He then joined the band Lovy du Zaire, formed in 1971 or 1972 by Victor "Vicky" Longomba, who was previously a co-founder of OK Jazz and afterward a member of African Jazz. Other later-famous musicians in Lovy du Zaire included Bumba Massa, Youlou Mabiala and Mose Se Sengo (Mose Fan Fan).

===Beginning of musical career: Zaire and West Africa (1970s)===
After leaving Lovy, Mbenza decided to become a professional musician, working with a group called Orchestre Kara (or Kara de Kinshasa) in a nightclub with the same name. Vicky Longomba had created that group in 1973 or 1974, as the successor band to Lovy.

In 1978 Mbenza moved to, in the words of Congolese-music historian Gary Stewart, "what looked — from downtrodden Kinshasa at least — like the more prosperous climate of West Africa," initially Lomé, Togo. There he joined the African All Stars of his cousin Sam Mangwana, with other Congolese musicians including guitarist Bopol Mansiamina, who would become a lifelong collaborator, and drummer Ringo Moya. The original version of that band only lasted about a year, though, then split in two, with one group (including Mangwana, Mbenza, and Bopol) moving to Abidjan, Cote d'Ivoire, and another group staying in Lomé.

> **DATA LINES**
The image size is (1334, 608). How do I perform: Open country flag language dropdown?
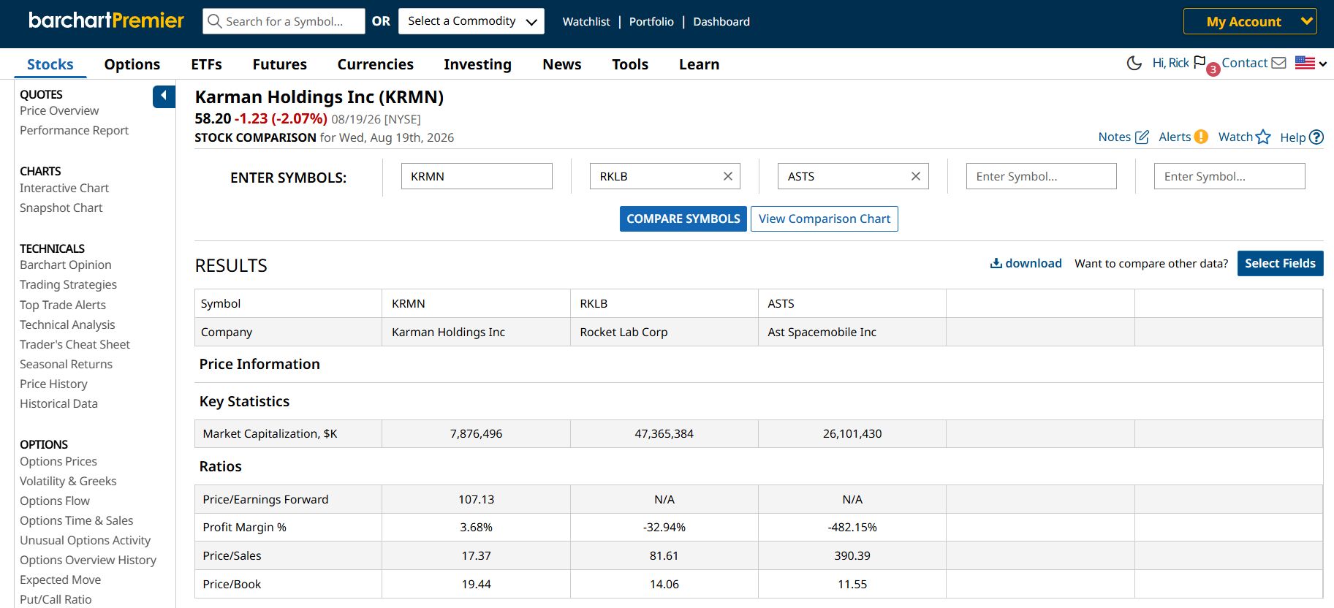(x=1311, y=63)
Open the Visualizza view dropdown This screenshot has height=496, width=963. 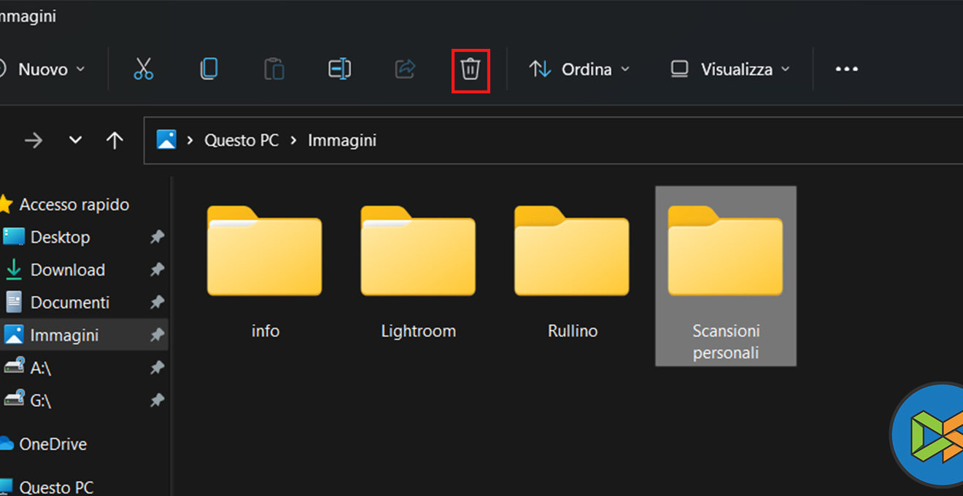[x=730, y=69]
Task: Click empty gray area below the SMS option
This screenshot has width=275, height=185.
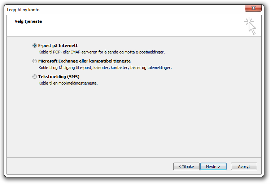Action: click(x=133, y=121)
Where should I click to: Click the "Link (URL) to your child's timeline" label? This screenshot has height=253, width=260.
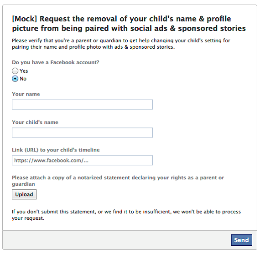tap(56, 150)
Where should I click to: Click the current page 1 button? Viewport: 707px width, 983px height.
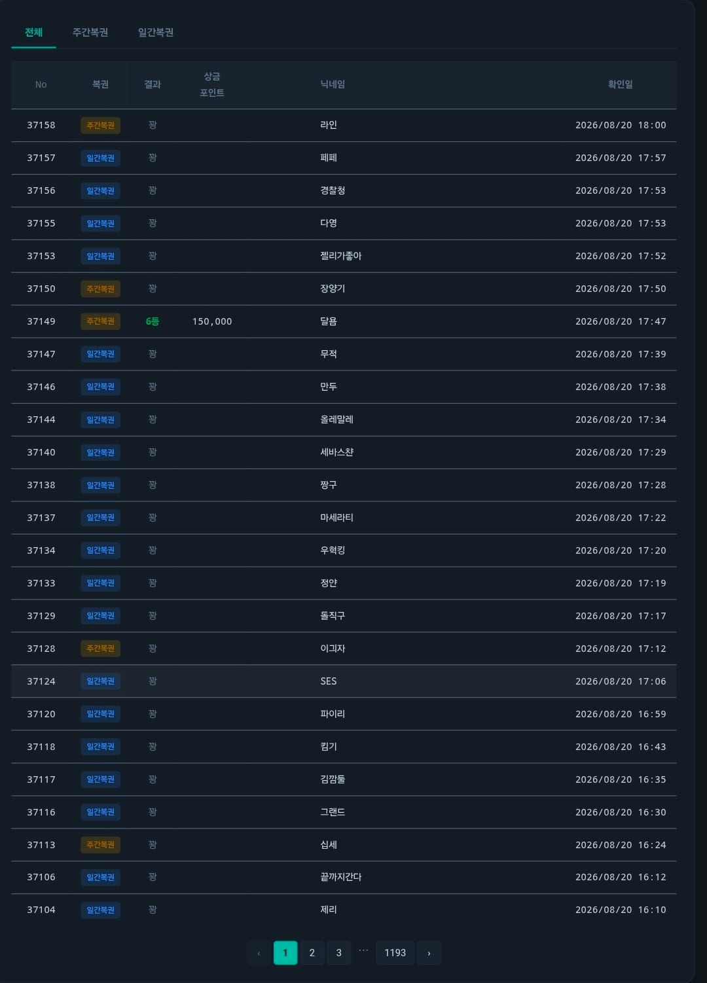click(285, 953)
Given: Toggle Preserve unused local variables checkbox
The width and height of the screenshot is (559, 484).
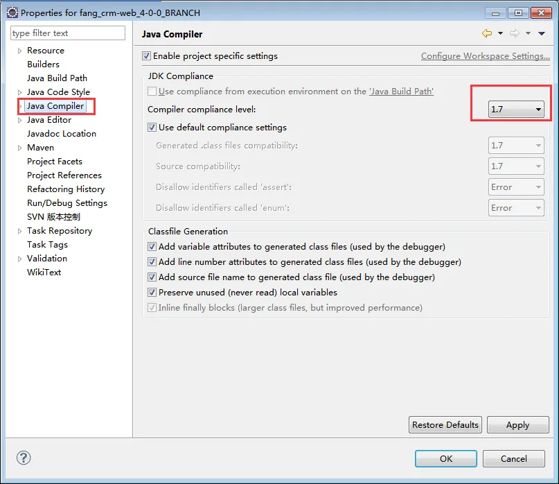Looking at the screenshot, I should pos(152,293).
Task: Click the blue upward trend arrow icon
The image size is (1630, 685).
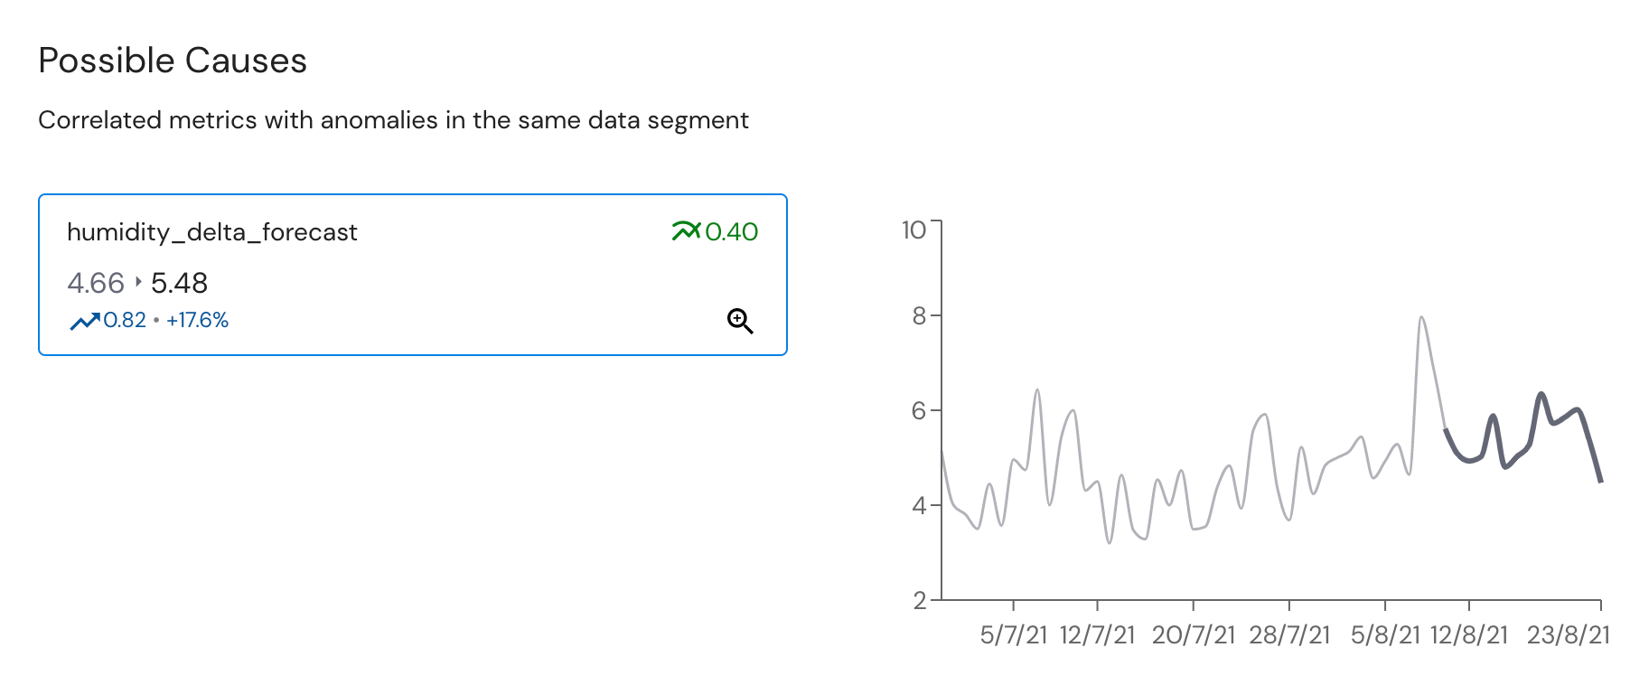Action: point(85,321)
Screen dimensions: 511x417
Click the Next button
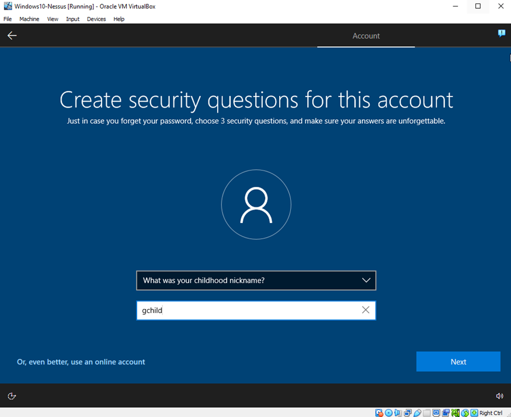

> **EXERCISE BRIEF**
Can you continue the passage on Mbenza's musical career from its last sentence? The listing was drawn from a different source than the text.

> **ANSWER FOR THE TASK**
After the split, Paris-based producer Eddy Gustave flew Mangwana, Mbenza, Bopol, and Pablo Lubadika to Paris for a September 1979 recording session, which resulted in two albums on his Eddy'son record label, including remakes of some African All-Stars hits. Confusingly, the covers of both albums are titled Eddy'Son Presente Sam Mangwana. For the next year, those four musicians "shuttled back and forth between Paris and the Abidjan-Lomé corridor," playing together as International Sam Mangwana.

The caption of a photo of the 1979 version of the African All Stars lists Mbenza's instrument as "mi-solo guitar." In Congolese music the mi-solo, or half-solo, guitar plays a part "between the solo guitars and the rhythm guitars." Mbenza's work with Mangwana made his name in Congolese music circles. In 1990, the New York Times noted his lead guitar work on Mangwana's 1979 "Maria Tebbo," which it described as "a pan-African hit."

While in West Africa, in 1980, he recorded his first solo album, Kouame.

===With Les Quatre Étoiles: Paris (1980s and early 1990s)===
In about 1981 Mbenza moved to Paris, where he has been based since, while frequently touring worldwide with other African musicians, including in Europe, North America, and East Africa. The years immediately following his move to Paris were his most prolific, to this date.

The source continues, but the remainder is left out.